18: On running into a mime: "I thought at the time this just happened, but no, in an act of treachery unparalleled in human history, my Quisling-like producer set up this cruel ambush by this stripy-shirted nightmare, bringing me back to my darkest and most fearsomely repressed childhood trauma. An incident at a summer camp crafts fair where I was cruelly misused by a predatory mime, beaten and covered in grease paint and left for dead."
19: On post-mime trauma: "Nothing will wash away the stain of this moment. Oh look, shellfish tower!"
20: On getting revenge for the miming: "After the mime incident, I feel my producer is unlikely to protest when I get a really, really fucking expensive bottle of wine and the royale, deluxe version of the shellfish tower."

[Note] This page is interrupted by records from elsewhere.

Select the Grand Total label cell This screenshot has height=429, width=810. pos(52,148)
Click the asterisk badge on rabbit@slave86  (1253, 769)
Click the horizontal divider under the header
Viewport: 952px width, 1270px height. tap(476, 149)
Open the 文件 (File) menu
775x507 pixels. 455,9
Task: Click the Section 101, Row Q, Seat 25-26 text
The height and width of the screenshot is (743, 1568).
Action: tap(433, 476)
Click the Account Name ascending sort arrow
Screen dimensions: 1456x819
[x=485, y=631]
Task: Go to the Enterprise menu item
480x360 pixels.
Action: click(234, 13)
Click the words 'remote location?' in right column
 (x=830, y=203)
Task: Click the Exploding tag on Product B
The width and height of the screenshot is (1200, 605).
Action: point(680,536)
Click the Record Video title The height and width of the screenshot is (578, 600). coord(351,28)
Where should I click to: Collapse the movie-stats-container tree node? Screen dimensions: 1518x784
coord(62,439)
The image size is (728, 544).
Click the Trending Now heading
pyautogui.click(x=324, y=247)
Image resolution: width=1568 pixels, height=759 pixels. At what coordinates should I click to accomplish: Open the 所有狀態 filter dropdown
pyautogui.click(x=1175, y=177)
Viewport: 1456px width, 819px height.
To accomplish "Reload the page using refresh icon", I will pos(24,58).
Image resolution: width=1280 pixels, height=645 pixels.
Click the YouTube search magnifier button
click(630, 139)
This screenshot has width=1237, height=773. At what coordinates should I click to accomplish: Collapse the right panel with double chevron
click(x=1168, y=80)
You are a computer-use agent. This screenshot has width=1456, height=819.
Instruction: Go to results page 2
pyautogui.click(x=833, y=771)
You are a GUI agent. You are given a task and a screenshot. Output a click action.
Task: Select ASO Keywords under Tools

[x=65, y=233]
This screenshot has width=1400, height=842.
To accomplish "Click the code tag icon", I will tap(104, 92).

21: On the lasting effects of the mime incident: "I have post-mime stress disorder. Every time from now on I see a striped shirt I'm going to clench."
22: On the shellfish tower: "If there are two things you do in Paris — two, two — this is one of them."
23: On the musical tastes of mimes: "What music do mimes listen to? Spin Doctors? Yeah, they listen to Spin Doctors, Hootie and the Blowfish. If you go to any mime's apartment there's a Natalie Merchant record. Guarantee."
24: To a clam while trying to get it off the shell: "Aw, jeez, second time today something squirted on my chest. First was the mime, now a clam."
25: On his plans for the afternoon: "Gonna finish that bottle of wine, go back to the park, and beat Mr. Mime to death."
26: On what he's bringing back as a souvenir: "A duck press: the most medieval of all kitchen tools."
27: On Shakespeare & Co.: "If, like Woody Allen, you need to reassert your credentials as a deep thinker, and you love a good Djuna Barnes joke, if you're the sort of person who'd buy Owen Wilson as a great writer in a movie, then this is a must-stop. But for me, on this trip, my toys are torture related."
28: On duck presses: "There are maybe two restaurants in New York that have one of these, and my house. Awesome."
29: On the undeniable fact that the duck press is very noisy: "The neighbors will be like, 'Aw, he's making duck again.'"
30: On the future of French dining: "There will be places that look like this [wine bar] in a hundred years. But the big dining rooms, I wonder, who will be the customers? In twenty years? Russians and Chinese."
31: In sum: "Most of us are lucky to see Paris once in a lifetime. Please, make the most of it by doing as little as possible. Walk a little. Get lost a bit. Eat. Catch a breakfast buzz. Have a nap. Try and have sex if you can, just not with a mime. Eat again. Lounge around drinking coffee. Maybe read a book. Drink some wine. Eat. Repeat. See? It's easy."